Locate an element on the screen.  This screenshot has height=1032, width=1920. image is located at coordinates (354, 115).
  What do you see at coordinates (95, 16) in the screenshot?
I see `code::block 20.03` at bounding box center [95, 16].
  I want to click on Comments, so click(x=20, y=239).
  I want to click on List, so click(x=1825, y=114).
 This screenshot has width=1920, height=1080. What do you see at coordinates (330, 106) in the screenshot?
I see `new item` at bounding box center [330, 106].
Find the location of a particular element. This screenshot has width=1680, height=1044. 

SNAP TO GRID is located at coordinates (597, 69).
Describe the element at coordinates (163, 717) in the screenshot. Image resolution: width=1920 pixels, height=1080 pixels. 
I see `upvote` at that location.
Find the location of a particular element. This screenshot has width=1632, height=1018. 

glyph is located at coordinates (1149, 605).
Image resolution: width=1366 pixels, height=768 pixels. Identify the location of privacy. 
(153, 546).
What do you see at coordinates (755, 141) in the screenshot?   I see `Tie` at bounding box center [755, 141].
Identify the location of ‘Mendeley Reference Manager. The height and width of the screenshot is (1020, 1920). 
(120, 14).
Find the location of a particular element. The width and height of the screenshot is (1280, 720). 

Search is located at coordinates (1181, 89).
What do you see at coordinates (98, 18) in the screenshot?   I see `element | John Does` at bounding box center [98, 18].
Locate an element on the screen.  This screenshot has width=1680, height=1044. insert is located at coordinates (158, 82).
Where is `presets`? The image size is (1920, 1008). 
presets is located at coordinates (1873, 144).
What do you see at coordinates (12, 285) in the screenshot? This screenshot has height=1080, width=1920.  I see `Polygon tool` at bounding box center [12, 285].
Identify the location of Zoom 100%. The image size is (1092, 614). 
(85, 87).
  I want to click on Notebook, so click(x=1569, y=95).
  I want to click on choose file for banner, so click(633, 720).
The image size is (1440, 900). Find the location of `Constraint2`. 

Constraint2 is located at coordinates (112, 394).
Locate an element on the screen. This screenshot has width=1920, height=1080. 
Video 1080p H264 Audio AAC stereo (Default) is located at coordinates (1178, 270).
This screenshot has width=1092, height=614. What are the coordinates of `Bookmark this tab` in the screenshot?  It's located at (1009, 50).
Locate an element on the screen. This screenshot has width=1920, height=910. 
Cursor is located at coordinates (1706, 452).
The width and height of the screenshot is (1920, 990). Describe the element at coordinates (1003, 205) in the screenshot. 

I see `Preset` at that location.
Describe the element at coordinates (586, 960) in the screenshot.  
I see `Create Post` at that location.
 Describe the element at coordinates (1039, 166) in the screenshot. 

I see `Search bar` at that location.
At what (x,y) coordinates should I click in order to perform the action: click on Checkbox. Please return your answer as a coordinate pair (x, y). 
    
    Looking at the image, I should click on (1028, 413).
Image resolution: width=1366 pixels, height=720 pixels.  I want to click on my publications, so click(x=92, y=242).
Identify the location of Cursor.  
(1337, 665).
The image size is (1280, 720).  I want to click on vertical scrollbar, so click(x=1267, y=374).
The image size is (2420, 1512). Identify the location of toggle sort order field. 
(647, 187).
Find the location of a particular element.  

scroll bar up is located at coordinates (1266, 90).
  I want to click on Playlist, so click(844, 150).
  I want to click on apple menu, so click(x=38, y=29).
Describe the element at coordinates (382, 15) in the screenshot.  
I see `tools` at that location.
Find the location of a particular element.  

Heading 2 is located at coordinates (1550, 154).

• • • • •

Identify every line above that contains the word "bounding", and copy each such line in full.

I see `code::block 20.03` at bounding box center [95, 16].
I see `new item` at bounding box center [330, 106].
What do you see at coordinates (755, 141) in the screenshot?   I see `Tie` at bounding box center [755, 141].
What do you see at coordinates (98, 18) in the screenshot?   I see `element | John Does` at bounding box center [98, 18].
What do you see at coordinates (12, 285) in the screenshot? This screenshot has height=1080, width=1920.  I see `Polygon tool` at bounding box center [12, 285].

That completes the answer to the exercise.